> [Dataset excerpts]:
§ §

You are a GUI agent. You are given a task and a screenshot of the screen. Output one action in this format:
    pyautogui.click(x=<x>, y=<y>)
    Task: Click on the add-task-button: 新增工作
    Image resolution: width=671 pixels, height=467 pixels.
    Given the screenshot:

§ §

> [Problem to solve]: Collect every line above that contains the word "task", copying each one in full.

> [Result for this exercise]:
You are a GUI agent. You are given a task and a screenshot of the screen. Output one action in this format:
    Task: Click on the add-task-button: 新增工作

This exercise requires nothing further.